Blocking IL-23 Not Sufficient to Treat Ankylosing Spondylitis, Phase 2 Trial Finds
Inhibiting IL-23, a molecule involved in inflammation, was not found to be clinically meaningful to treat ankylosing spondylitis, according to the results from a Phase 2 trial.
The study, “Risankizumab, an IL-23 inhibitor, for ankylosing spondylitis: results of a randomised, double-blind, placebo-controlled, proof-of-concept, dose-finding phase 2 study,” was published in the journal Annals of the Rheumatic Disease.
Ankylosing spondylitis (AS), a chronic inflammatory disease, is associated with back pain, progressive structural and functional impairment, and reduced quality of life.
AS patients do not generally respond to standard disease-modifying anti-rheumatic drugs (DMARDs). As such, there is a need for more biologic therapeutics, those that target individual molecules and tend to work faster than conventional DMARDs.
Recent studies have suggested that a molecule involved in immune inflammatory processes, called IL-23, may be targeted as a potential treatment strategy for AS.
AbbVie researchers have developed an antibody, risankizumab (BI 655066/ABBV-066), that can selectively inhibit IL-23. Risankizumab has been shown beneficial in other inflammatory diseases such as psoriasis, psoriatic arthritis (PsA), and Crohn’s disease.
Researchers conducted a Phase 2 (NCT02047110), proof-of-concept, dose-ranging study to determine the safety and effectiveness of risankizumab in AS patients.
A total of 159 patients with active disease were recruited and randomized to receive either a low (18 mg), medium (90 mg), or high (180 mg) dose of risankizumab or placebo over a 24-week period. Treatment or placebo was given at day 1 and weeks 8, 16, and 24.

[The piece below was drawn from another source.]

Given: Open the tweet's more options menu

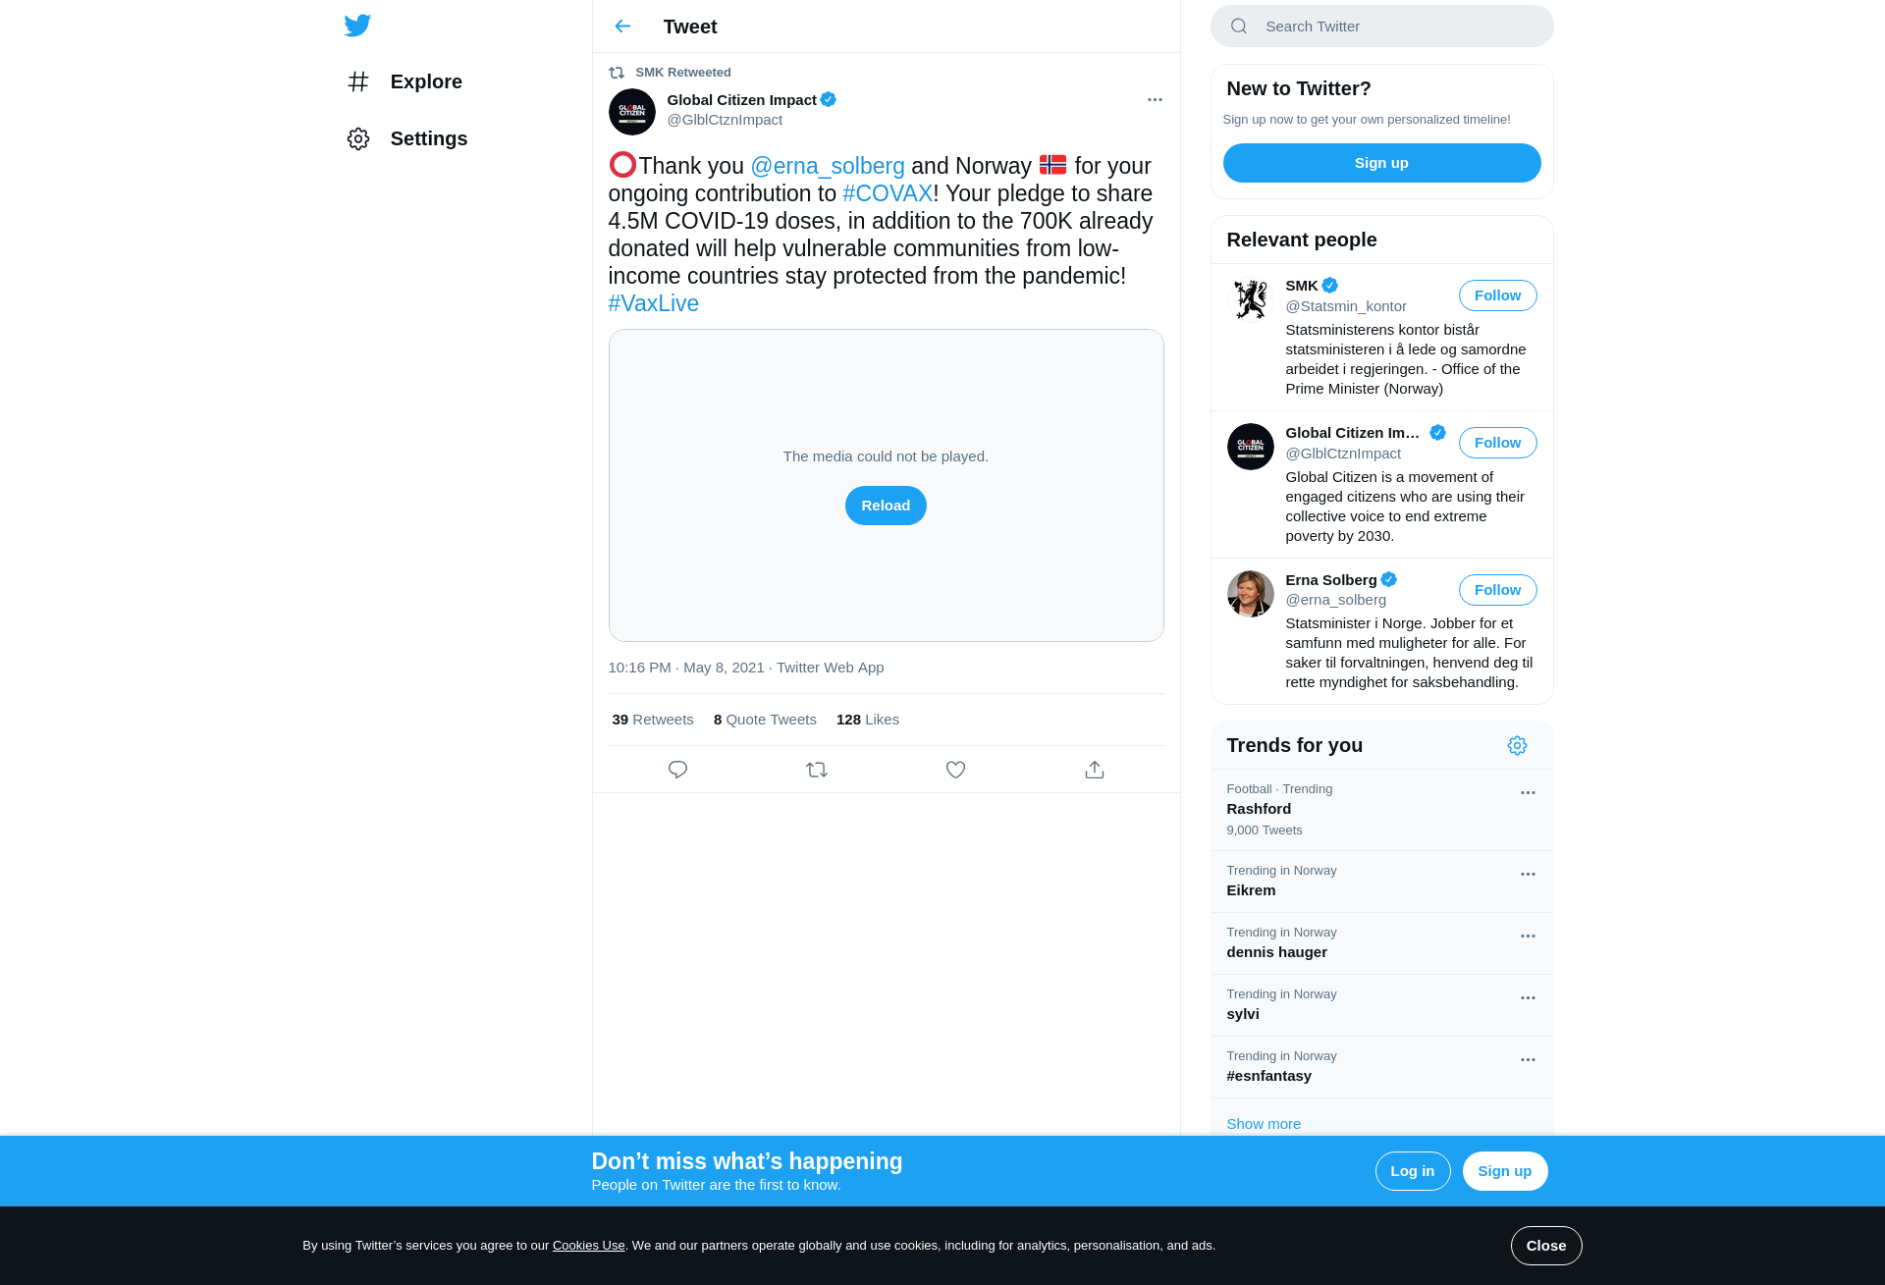Looking at the screenshot, I should tap(1155, 100).
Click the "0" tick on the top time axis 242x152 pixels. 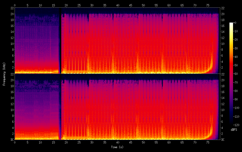15,5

The primary endpoint of the study was a 40% improvement in Assessment in SpondyloArthritis International Society (ASAS40) at week 12.
At week 12, all doses failed to reach the trial’s primary outcome of a 40% improvement in Assessment in SpondyloArthritis International Society (ASAS40).
ASAS40 evaluation determines the percentage of patients who achieved a 40% improvement in disease symptoms such as pain, inflammation, and physical function.
Specifically, the ASAS40 response rate for patients who received the low, medium and high dose of risankizumab was at 25.5%, 20.5% and 15.0%, respectively. Those in the placebo group had a ASAS40 response of 17.5%.
The estimated difference in the response rate between patients treated with the high dose risankizumab and placebo groups was –2.5%, suggesting there is no clinically significant improvement in patients treated with risankizumab.
In terms of safety, risankizumab was generally well tolerated and the rates of adverse events were similar across all treatment groups.
“Treatment with risankizumab did not meet the study primary endpoint and showed no evidence of clinically meaningful improvements compared with placebo in patients with active AS, suggesting that IL-23 may not be a relevant driver of disease pathogenesis and symptoms in AS,” researchers wrote.